KiwiSaver balances 20% lower for women, report finds

The average KiwiSaver balance for women is 20% lower across all age groups, according to a new report by NZIER and Kiwi Wealth which recommends a number of changes.

KiwiSaver equity for women: Building long-term financial wellbeing, released by the economic researcher and KiwiSaver provider this morning, found the gender gap could leave women as much as $318,000 worse off in retirement. 

The report said the labour force participation gap, the pay equity gap, career gaps and changes due to motherhood, and self-reported low confidence and knowledge associated with KiwiSaver, were behind the outcome.

The impact of a one-year break in contributions due to maternity leave on KiwiSaver balances at age 65 was estimated to be $15,100, with an overall effect of between $58,000 and $318,000 if motherhood leads to part-time work or leaving the labour force. 

Kiwi Wealth said it commissioned the report to generate a clear picture of retirement savings in Aotearoa by gender and to present recommendations to policymakers and the industry.

NZIER principal economist Christina Leung, who prepared the report with fellow principal economist Michael Bealing, said the report coincides with the 15-year review of KiwiSaver by the Ministry of Business (MBIE) and was intended to assist policy-makers by exploring and providing opportunities to get more equitable settings in place.

“The drivers of KiwiSaver inequity are well understood, and it is clear that more can be done to improve equity in KiwiSaver outcomes for women. Failure to act would be detrimental to the long-term wellbeing of women in New Zealand,” Leung said.


Recommendations made in the report for businesses included that the employer continue to make KiwiSaver contributions while the employee was on maternity leave. It recommended to assess and report gender pay gaps and biases within the business and work to eliminate them, and to employ more women.

It found that pay equity would increase contributions for a woman working full-time on the median wage by between 8.1% and 9% and that the cost to employers of continuing payments on behalf of employees would be $4,383.60, assuming the government still pays its contributions. 

Kiwi Wealth chief executive Rhiannon McKinnon said the company had known for some time that part of the gender gap in savings was driven by a gap in investment confidence, even though women are generally in charge of household expenditure and are as good at financial decision-making as men.

“Unfortunately, that lower confidence means women are significantly less likely to be happy in their lives at present and significantly more likely to be stressed about their ability to retire.

NZIER principal economist Christina Leung.

“We need to move the dial, and this pervasive issue has fuelled our backing of more independent research and analysis such as this report, and our education drive targeting girls and women, because knowledge increases confidence and engagement.”

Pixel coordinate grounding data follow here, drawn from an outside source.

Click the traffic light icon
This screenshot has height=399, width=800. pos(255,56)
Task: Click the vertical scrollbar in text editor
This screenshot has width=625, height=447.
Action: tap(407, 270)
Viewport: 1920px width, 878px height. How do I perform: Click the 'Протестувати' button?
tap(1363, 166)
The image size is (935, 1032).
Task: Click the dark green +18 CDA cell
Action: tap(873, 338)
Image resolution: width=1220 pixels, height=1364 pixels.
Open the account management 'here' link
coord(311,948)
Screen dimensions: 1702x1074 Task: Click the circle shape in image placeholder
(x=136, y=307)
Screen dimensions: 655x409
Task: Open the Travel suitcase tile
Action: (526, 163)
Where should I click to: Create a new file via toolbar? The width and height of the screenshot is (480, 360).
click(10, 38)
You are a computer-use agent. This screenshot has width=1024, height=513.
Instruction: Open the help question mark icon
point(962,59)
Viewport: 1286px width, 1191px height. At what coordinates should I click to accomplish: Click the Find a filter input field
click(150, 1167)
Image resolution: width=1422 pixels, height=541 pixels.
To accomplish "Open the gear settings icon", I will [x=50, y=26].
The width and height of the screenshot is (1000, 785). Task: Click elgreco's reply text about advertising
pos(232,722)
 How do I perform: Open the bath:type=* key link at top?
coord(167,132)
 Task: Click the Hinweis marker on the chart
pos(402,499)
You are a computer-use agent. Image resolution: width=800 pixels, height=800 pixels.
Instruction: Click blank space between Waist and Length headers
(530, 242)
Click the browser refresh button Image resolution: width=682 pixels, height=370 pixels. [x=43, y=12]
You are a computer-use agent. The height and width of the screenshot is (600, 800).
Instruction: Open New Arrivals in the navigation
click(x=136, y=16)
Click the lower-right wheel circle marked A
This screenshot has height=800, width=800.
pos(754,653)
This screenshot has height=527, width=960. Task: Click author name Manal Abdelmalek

Recommendations for Government included introducing legislation requiring gender pay gap reporting and pay transparency, developing a policy for KiwiSaver contributions for parents of any gender caring for children or other dependants, partnering with KiwiSaver providers and requiring transparency over what age/sex groups are in which fund types so women can understand potential relative returns. 

Further research was recommended into KiwiSaver equity across ethnicities and the implications of relationship breakdown. 

Pay equity

In releasing the report, McKinnon acknowledged Kiwi Wealth had a pay equity gap of 28% driven by high-paying jobs in the male-dominated fields of investment management and tech. 

“We are taking the solutions presented in the report and applying them in our business. For instance, we have updated our parental leave policy so employees can continue their KiwiSaver contribution while on leave. We have identified the gender pay equity gap in our business and will work to eliminate this just as we have our pay parity gap.

“In terms of employing women, my own appointment reflects the company’s culture, and we are 50/50 across the organisation and 60/40 male/female in the top three tiers. We are working hard to attract more women into our investment management team, and are succeeding, which involves investing in professional development from a junior level because there are relatively few senior women in our industry.”

McKinnon said commissioning and sharing the research was without criticism of the government, which she credited for the “extraordinary success” of KiwiSaver, but said it needed to evolve as pressures continued to increase on the sustainability of national superannuation funding. 

“We know this is also the Government’s position, with the Ministry of Business, Innovation and Employment currently conducting a comprehensive review of KiwiSaver’s policy settings, with a focus on equity.

“The first significant review of KiwiSaver policy settings in its history is an important opportunity to put in place more equitable policy that will close this gap and help more Kiwi, regardless of gender, enjoy a brighter financial future. Our goal in commissioning this report was to contribute independent analysis around gender equity in KiwiSaver, and we are sharing the findings and recommendations widely.”